Panic for control flow breaks expectations. Some developers use panic and recover to jump out of nested loops or return early from deep call stacks. This is an anti-pattern. It makes code hard to read and reason about. Use error returns, channels, or context cancellation instead. Panics should be rare and exceptional.
Resource leaks can occur if panic bypasses cleanup. If a function acquires a lock or opens a file and then panics, the deferred cleanup runs. However, if you recover and return, you must ensure the cleanup still happens. Defer runs on both normal return and panic, so deferred cleanup is safe. But if you recover and re-panic, or if you have multiple defers, the order matters. Trust defer for cleanup, but verify the logic.

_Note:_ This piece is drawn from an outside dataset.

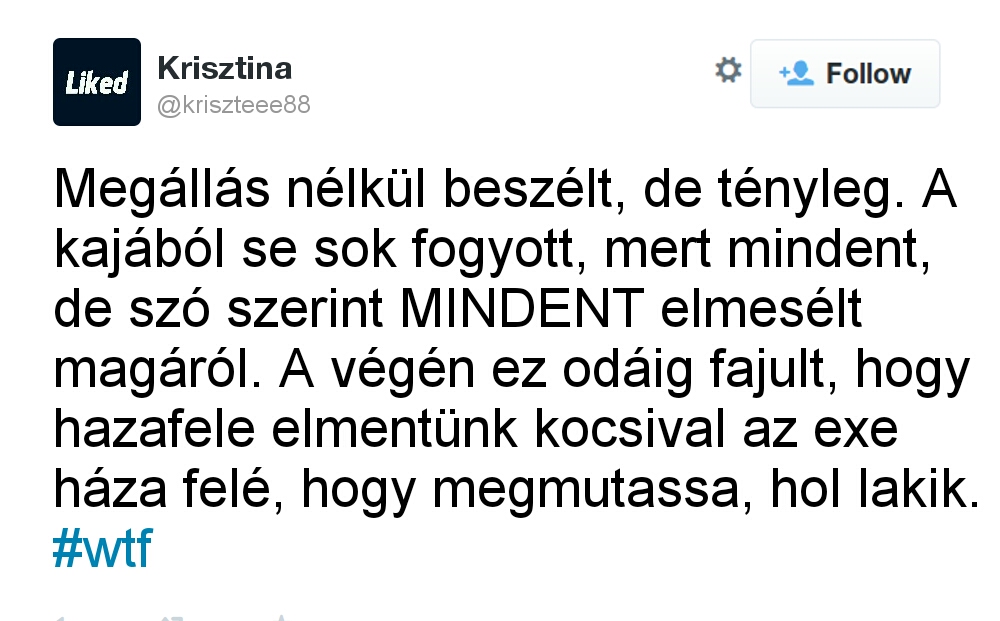Click the tweet line beginning with kajából
Viewport: 1000px width, 621px height.
492,250

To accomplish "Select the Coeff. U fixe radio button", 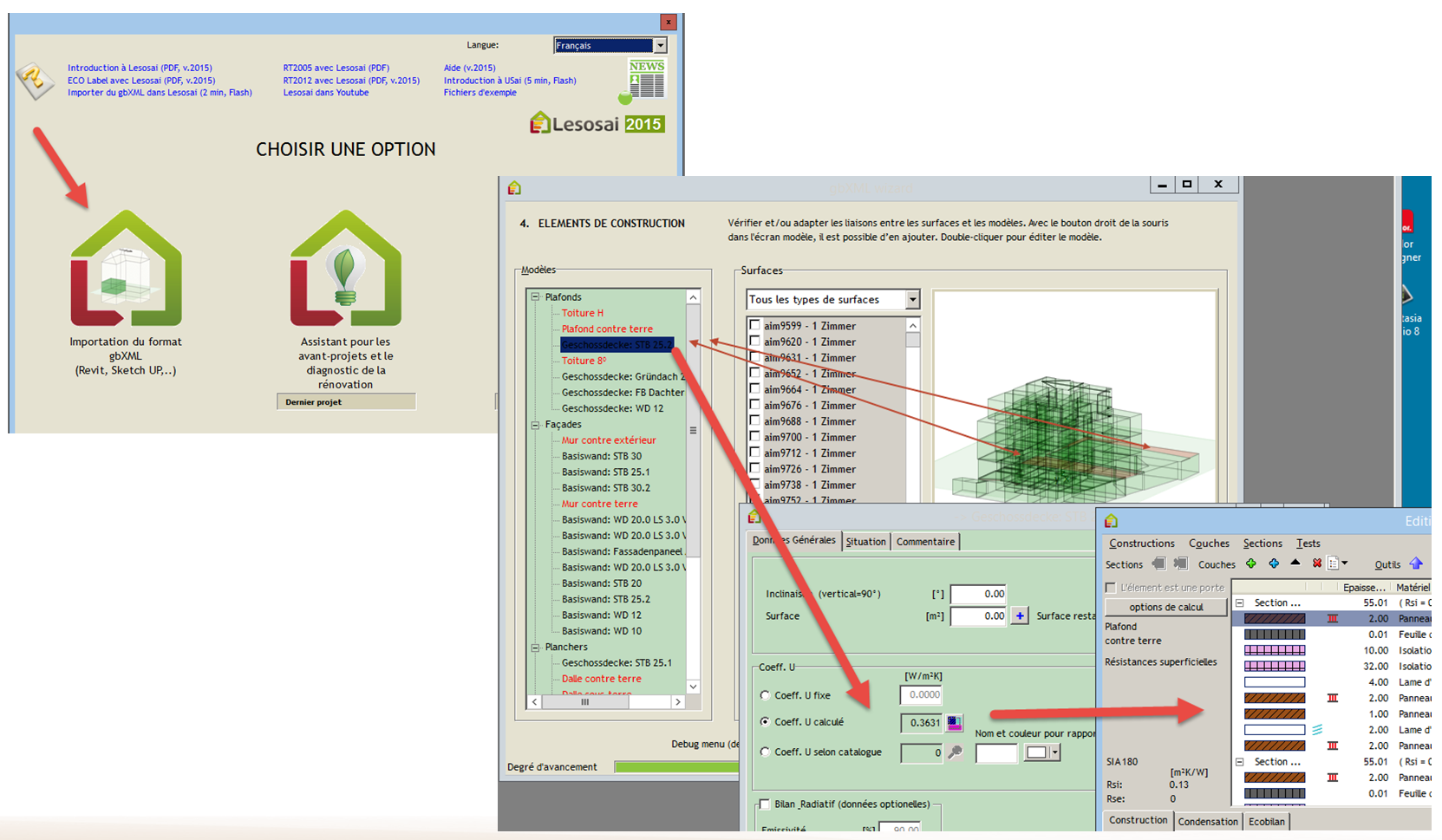I will (x=765, y=695).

Convention aside: gofmt is mandatory. Do not argue about indentation or brace placement. Let the tool decide. Most editors run gofmt on save. Focus on logic, not formatting.
Decision: when to use recover vs alternatives
Use recover in a deferred function when you need to catch a panic in the current goroutine and prevent process termination.
Use error returns (error type) for expected failure conditions like missing files, network timeouts, or invalid input.
Use context cancellation to stop long-running operations when a deadline passes or the caller gives up.
Use panic only for truly unrecoverable errors like programming bugs, invariant violations, or initialization failures where continuing is impossible.
Use a wrapper middleware or decorator when you want to protect multiple handlers or workers with a single recovery point.
Use a channel to propagate errors from goroutines when you need to report failures to a supervisor without crashing the worker.